- _Tarefas a fazer_
1/ Copie, sem alterar nada, o trecho da notícia sobre a isenção do Imposto de Renda que vai de "BRASÍLIA – Representantes" até "dos entes subnacionais.", com ambos os trechos incluídos.
2/ Dê continuidade à notícia sobre a isenção do Imposto de Renda a partir do ponto em que ela termina.

- _Texto exibido_
..........

BRASÍLIA – Representantes dos Estados se reunirão com o ministro da Fazenda, Fernando Haddad, nesta terça-feira, 25, para discutir melhor o projeto que amplia a isenção do Imposto de Renda para quem ganha até R$ 5 mil por mês, compensado com a tributação da alta renda. O objetivo dos governos regionais é entender melhor como funcionará a compensação proposta pela União, para garantir que não haverá impacto nos cofres dos entes subnacionais.
Desde que o governo apresentou a proposta, na última semana, há uma movimentação por parte de Estados e municípios que pressionam os parlamentares para evitar uma eventual perda de arrecadação. Como mostrou o Estadão, o principal receio de governadores e prefeitos é em relação ao impacto que a medida pode gerar na arrecadação do Imposto de Renda Retido na Fonte (IRRF) pago pelos funcionários públicos estaduais, distritais e municipais.

O governo federal argumenta que os entes subnacionais não terão perdas nos repasses dos fundos de participação porque a ampliação da faixa de isenção do IR para quem recebe até R$ 5 mil será compensada pela tributação daqueles que recebem mais de R$ 600 mil anuais. Como a renúncia fiscal é proporcional ao ganho de receitas neste modelo, não haverá alteração nos repasses ao Fundo de Participação dos Municípios (FPM) e Fundo de Participação dos Estados (FPE).

..........

- _Listagem exibida_
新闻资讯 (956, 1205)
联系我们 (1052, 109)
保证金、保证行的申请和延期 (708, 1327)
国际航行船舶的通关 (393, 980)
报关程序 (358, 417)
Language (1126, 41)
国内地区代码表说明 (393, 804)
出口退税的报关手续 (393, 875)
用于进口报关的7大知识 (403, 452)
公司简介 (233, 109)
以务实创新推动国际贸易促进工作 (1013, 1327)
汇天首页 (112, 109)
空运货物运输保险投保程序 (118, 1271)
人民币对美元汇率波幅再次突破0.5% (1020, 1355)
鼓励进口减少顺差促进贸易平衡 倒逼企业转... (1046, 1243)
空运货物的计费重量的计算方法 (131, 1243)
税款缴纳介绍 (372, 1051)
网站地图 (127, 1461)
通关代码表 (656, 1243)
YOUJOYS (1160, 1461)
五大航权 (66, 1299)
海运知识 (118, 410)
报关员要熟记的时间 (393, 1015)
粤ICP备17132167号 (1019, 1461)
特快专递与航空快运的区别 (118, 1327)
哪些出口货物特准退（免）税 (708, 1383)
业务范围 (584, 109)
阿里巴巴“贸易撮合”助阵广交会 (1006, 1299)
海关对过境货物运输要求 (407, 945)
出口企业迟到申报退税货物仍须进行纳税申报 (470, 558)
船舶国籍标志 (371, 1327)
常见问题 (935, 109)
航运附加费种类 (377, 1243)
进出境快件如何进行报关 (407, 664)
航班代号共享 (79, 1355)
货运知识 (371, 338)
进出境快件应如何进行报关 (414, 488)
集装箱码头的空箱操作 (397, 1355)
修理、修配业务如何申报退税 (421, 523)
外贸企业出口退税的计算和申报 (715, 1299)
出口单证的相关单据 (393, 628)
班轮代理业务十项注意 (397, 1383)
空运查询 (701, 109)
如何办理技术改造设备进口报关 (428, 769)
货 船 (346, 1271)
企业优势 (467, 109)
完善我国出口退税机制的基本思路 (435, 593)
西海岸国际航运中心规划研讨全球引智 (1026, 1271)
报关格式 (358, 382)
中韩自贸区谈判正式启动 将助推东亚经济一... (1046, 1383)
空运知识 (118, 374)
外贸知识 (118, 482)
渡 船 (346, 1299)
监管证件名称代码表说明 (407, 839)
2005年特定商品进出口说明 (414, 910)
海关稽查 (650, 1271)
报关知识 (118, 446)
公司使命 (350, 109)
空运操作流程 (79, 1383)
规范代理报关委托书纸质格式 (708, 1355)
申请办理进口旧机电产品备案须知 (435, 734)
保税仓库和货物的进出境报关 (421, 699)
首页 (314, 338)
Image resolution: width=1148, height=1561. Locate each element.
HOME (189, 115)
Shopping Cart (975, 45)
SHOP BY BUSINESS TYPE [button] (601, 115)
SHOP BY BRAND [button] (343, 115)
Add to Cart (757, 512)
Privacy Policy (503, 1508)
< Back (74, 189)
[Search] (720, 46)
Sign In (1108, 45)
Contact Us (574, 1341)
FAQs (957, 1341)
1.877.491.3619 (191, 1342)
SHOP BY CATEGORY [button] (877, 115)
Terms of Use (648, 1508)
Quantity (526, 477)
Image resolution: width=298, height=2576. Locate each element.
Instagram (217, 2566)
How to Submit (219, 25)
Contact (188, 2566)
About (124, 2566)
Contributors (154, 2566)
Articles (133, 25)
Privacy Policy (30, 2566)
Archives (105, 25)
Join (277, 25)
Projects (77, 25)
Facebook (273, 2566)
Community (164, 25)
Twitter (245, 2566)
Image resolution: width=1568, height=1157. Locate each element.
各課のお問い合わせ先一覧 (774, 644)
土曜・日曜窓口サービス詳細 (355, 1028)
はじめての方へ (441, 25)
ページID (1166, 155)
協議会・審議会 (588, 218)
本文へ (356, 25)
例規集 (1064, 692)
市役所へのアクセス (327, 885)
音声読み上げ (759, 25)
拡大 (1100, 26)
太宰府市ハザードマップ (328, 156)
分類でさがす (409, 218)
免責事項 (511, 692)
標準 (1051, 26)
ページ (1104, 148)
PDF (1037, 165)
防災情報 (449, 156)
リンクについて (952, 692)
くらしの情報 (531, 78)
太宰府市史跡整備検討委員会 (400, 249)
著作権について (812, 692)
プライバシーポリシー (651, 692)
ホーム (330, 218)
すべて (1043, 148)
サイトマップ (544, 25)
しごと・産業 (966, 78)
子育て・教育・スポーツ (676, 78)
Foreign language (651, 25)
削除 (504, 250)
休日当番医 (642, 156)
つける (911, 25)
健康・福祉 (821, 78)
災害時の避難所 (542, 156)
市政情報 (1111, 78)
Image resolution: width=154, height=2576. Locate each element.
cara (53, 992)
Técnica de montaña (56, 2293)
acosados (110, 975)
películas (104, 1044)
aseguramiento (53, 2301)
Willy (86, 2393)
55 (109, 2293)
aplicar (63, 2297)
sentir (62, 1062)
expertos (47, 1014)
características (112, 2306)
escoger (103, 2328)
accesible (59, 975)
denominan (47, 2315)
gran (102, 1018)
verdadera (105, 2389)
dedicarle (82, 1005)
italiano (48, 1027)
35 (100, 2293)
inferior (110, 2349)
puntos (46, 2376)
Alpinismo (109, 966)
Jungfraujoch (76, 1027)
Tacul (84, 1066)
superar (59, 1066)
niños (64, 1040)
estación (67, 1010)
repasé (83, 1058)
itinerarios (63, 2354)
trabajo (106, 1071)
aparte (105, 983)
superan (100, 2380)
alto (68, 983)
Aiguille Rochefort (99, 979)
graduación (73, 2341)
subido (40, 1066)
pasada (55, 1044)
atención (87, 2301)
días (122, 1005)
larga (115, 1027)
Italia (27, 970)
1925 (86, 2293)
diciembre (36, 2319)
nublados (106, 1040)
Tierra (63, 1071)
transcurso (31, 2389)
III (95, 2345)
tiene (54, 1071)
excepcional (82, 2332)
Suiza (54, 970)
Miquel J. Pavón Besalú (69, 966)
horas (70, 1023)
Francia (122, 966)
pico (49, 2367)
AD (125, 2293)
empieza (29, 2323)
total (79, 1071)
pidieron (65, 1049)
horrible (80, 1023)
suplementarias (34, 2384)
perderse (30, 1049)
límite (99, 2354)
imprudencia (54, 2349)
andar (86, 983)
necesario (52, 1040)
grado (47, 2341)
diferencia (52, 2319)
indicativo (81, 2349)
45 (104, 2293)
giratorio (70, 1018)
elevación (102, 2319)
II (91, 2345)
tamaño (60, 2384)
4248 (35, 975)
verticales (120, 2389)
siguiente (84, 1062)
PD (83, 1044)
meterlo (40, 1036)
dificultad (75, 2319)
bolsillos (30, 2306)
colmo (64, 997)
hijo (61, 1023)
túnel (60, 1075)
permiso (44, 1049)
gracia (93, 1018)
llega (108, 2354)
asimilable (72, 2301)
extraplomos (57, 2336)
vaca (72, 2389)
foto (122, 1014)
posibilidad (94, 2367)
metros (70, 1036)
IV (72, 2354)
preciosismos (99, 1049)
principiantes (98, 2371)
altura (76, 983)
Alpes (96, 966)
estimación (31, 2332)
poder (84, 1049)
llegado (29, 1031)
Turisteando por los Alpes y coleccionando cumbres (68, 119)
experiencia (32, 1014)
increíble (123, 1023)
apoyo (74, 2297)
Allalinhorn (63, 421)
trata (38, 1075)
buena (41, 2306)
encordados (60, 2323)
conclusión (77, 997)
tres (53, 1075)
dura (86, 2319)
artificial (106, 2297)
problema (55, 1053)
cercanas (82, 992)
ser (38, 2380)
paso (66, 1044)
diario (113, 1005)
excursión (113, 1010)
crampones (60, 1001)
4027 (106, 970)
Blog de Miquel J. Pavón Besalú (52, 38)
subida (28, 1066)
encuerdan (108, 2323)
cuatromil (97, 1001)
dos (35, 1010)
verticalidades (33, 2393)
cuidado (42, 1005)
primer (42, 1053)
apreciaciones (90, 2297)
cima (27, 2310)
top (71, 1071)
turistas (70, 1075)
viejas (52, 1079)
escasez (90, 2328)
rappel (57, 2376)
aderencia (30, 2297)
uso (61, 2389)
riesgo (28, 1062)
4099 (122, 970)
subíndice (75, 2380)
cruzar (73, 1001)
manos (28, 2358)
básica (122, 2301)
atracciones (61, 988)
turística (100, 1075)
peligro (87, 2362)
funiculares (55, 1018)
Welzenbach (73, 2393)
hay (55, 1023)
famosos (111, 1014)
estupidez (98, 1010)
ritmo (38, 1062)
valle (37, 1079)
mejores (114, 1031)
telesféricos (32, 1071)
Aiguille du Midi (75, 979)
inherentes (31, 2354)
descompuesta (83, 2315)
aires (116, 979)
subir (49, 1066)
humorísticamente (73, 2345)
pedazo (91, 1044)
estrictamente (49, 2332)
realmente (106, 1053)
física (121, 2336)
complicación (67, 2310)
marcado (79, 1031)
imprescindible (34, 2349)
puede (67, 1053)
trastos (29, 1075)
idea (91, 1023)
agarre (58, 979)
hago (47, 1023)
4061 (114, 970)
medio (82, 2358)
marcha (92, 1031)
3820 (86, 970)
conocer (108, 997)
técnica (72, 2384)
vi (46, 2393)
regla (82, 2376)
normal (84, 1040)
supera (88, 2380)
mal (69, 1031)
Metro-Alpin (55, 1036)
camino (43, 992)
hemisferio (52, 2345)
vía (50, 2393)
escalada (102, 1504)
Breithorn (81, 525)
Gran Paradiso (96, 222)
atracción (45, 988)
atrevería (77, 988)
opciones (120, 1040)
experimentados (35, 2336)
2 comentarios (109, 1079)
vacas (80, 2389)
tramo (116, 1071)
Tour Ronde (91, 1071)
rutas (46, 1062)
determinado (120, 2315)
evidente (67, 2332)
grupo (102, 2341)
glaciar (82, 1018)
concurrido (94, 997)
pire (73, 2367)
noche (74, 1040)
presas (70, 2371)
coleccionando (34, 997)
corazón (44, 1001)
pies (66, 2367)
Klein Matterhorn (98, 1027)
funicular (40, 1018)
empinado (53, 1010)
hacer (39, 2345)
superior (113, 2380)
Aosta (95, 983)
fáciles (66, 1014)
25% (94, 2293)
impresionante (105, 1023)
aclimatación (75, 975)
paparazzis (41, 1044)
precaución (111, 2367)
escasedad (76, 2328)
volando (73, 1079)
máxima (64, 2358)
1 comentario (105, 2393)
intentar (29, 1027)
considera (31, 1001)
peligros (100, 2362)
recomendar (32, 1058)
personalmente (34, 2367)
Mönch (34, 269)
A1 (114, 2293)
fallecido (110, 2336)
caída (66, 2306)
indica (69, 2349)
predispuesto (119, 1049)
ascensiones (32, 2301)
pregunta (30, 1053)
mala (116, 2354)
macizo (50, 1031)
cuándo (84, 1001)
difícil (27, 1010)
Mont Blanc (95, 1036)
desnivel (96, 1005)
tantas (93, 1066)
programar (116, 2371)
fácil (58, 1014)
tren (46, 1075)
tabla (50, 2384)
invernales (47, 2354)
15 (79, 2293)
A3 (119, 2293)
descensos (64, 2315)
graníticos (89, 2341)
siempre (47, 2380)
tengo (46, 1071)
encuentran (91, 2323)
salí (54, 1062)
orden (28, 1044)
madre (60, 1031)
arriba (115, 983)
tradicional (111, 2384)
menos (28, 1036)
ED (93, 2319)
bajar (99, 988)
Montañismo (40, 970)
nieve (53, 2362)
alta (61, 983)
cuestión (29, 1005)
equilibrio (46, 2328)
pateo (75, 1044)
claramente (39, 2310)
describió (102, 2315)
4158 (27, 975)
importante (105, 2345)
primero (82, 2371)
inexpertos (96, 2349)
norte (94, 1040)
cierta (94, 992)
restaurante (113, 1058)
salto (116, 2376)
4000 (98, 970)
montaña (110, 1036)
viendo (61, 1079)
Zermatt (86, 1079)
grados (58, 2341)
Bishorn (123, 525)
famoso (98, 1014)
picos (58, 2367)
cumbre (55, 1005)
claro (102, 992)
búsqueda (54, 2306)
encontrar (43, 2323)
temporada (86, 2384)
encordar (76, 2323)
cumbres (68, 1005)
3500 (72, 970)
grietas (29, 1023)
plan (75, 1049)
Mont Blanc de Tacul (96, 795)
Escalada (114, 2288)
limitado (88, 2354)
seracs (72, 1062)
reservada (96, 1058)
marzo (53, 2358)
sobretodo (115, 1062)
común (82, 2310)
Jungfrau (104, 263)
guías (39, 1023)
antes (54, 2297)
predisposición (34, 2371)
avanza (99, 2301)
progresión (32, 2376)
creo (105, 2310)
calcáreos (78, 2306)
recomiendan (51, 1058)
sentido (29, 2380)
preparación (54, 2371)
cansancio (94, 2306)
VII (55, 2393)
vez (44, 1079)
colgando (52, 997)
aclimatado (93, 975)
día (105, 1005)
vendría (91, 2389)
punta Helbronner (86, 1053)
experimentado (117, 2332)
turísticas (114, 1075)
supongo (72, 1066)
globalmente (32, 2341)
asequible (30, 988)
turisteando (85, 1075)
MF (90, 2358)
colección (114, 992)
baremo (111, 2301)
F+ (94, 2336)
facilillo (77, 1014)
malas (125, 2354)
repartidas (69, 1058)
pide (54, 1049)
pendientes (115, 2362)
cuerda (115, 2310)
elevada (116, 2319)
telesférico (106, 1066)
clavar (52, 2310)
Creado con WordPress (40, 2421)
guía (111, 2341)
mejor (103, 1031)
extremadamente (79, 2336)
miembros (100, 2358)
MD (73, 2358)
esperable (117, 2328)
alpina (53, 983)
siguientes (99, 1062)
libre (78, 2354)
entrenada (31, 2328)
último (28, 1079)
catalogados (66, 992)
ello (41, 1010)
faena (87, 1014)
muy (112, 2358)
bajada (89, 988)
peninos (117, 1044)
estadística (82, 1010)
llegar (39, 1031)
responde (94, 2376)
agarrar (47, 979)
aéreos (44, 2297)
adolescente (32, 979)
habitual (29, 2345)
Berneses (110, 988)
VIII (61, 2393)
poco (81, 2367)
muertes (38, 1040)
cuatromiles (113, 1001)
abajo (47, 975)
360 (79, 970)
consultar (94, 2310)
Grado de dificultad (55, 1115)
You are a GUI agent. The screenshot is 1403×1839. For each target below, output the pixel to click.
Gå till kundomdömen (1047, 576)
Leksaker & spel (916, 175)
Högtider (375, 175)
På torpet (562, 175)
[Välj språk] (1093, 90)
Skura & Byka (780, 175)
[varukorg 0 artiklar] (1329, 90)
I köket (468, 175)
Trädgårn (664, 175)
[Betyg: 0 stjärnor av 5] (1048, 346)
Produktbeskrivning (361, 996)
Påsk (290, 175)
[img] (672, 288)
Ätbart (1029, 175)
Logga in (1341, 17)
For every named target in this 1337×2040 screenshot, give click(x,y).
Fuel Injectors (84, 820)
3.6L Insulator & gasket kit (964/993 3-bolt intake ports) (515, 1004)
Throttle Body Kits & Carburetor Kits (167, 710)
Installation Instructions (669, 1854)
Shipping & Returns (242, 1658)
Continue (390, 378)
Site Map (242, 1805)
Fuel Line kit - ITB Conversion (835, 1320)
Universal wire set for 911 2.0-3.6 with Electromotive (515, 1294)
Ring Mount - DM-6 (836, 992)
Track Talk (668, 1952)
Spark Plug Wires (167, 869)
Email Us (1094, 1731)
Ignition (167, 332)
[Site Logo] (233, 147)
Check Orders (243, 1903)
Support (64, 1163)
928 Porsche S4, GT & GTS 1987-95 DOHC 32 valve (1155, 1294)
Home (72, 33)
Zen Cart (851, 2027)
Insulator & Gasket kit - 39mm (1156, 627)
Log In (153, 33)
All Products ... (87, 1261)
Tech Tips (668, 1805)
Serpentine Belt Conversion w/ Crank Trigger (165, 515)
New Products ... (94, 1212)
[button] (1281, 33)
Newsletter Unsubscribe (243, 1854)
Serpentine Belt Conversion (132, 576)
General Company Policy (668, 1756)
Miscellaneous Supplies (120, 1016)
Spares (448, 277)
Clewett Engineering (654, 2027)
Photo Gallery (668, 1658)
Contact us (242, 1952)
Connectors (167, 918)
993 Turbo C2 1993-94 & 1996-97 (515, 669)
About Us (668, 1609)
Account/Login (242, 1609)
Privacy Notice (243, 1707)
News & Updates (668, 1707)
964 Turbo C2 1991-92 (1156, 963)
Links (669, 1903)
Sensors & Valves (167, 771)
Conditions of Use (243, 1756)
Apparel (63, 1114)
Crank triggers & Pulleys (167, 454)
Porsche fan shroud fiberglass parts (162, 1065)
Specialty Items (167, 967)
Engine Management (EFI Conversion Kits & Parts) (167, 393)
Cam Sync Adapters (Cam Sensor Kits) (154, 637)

..........

- _Respostas_
1/
BRASÍLIA – Representantes dos Estados se reunirão com o ministro da Fazenda, Fernando Haddad, nesta terça-feira, 25, para discutir melhor o projeto que amplia a isenção do Imposto de Renda para quem ganha até R$ 5 mil por mês, compensado com a tributação da alta renda. O objetivo dos governos regionais é entender melhor como funcionará a compensação proposta pela União, para garantir que não haverá impacto nos cofres dos entes subnacionais.

2/
Um interlocutor dos Estados explicou à reportagem que o grupo quer compreender melhor os cálculos da equipe econômica, já que tanto o ministro quanto outros integrantes frisam que o projeto é neutro do ponto de vista fiscal. Os governadores, no entanto, também se preocupam com as perdas que virão pela mudança no IRRF. Hoje, a retenção fica integralmente com os entes subnacionais, mas com o projeto, esses servidores serão equiparados aos demais trabalhadores.
Nesse caso, os Estados querem entender qual seria o impacto que a União vislumbra para as contas dos governos regionais com a perda da receita do IRRF.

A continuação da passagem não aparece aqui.